I nuovi scrittori formulano giudizi assai severi nei confronti del decadentismo (cfr. 5.1.3) e de11’ermetismo (cfr. I generi: la lirica del primo Novecento). Del pr-mo ripudiano la tendenza a evadere in altre dimensioni (astratte, fantastiche, metafisiche ecc.) e i più intransigenti considerano la letteratura decadente addirittura una forma d’arte degenerata, espressione della decadenza morale e politica della borghesia. All’ermetismo i neorealisti rinfacciano l’astensione dal confronto politico-culturale con il fascismo, che ora viene considerata come una colpa (tanto più che la gran parte degli ermetici si era astenuta anche dal partecipare alla Resistenza, mantenendo anche in questo caso un atteggiamento di distacco e isolamento).
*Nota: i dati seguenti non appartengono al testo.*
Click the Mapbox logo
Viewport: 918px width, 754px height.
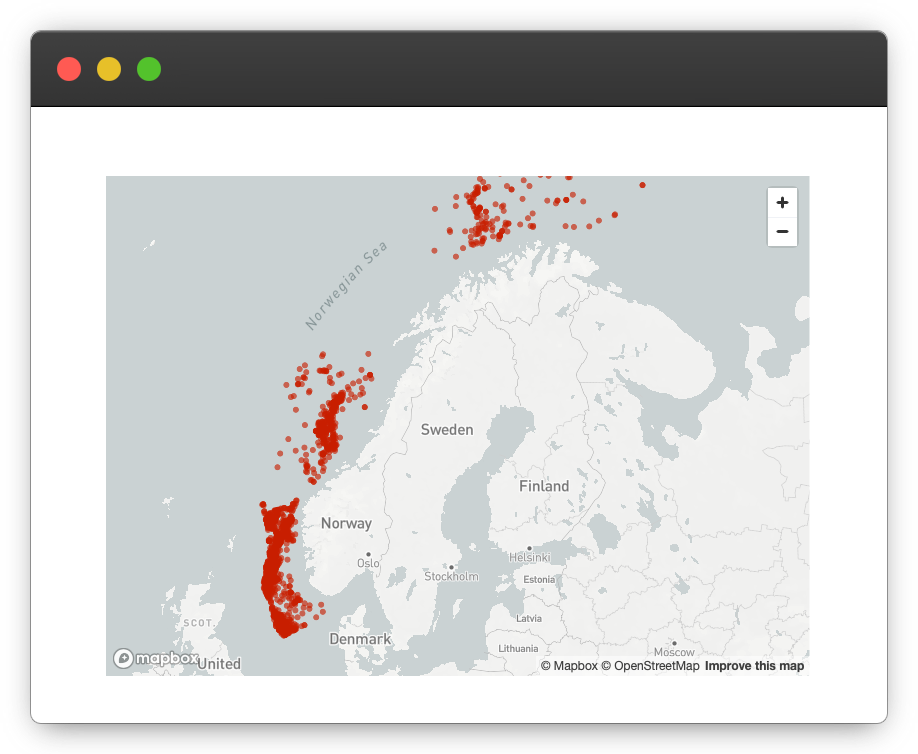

Per contro i nuovi scrittori scoprono i legami con il realismo ottocentesco (da qui il termine ‘neorealismo’), con la narrativa realistica degli anni Venti e Trenta (soprattutto Pavese, considerato – forse a torto – dai neorealisti un precursore del movimento) e più ancora con la letteratura americana, di cui Vittorini, Pavese e altri avevano diffuso la conoscenza.

Il programma del “realismo” si tradusse, in molte opere neorealistiche, nella rappresentazione documentaria della realtà storico-sociale, ispirata da intenti di denuncia di situazioni degradate (ma senza il proposito di oggettività scientifica che era stato proprio del naturalismo e del verismo). Spesso però, e in contraddizione con le esigenze di realismo, la rappresentazione indulge al lirismo (magari favorito dal recupero memoriale) o alla celebrazione epica. Quest’ultima riguarda soprattutto la Resistenza, a cui la maggior parte degli scrittori ha partecipato e del resto il moto resistenziale è uno dei soggetti più frequentati dai narratori. Le forme espressive e i generi privilegiati sono il documento, la cronaca, la testimonianza personale, la memorialistica. Si fa anche strada, sulla scorta dell’esigenza di una letteratura realisticamente documentaria e di una letteratura nazional-popolare, la tendenza a utilizzare un linguaggio semplice, disadorno, antiletterario (rifiuto ulteriore della retorica di regime, e di tutti i modelli letterariamente sofisticati d’anteguerra, dalla ridondante e raffinata prosa dannunziana alle rare-fazioni simboliste ed ermetiche), spesso ispirato alle parlate reali e in particolare al dialetto, che per la prima volta fa una comparsa non episodica nella prosa narrativa.

I risultati artistici del neorealismo furono sostanzialmente modesti e si devono considerare almeno in parte il frutto di un eccessivo ideologismo, cioè di una troppo stretta dipendenza della letteratura dalla politica (persino in uno spirito acuto e critico, come Vittorini, difensore a oltranza dell’autonomia della letteratura dalla politica, la pregiudiziale ideologica nel considerare i fatti culturali e letterari è molto forte).

Di conseguenza anche la poetica e la pratica del neorealismo risentono di un condizionamento ideologico e politico, che nella produzione deteriore del movimento finisce con lo sfociare nel populismo (ovvero in una rappresentazione idealizzata e spesso acritica del mondo popolare, visto come mondo depositario di tutti i valori positivi, il che contravveniva proprio a quella esigenza di analisi della realtà che muoveva il movimento).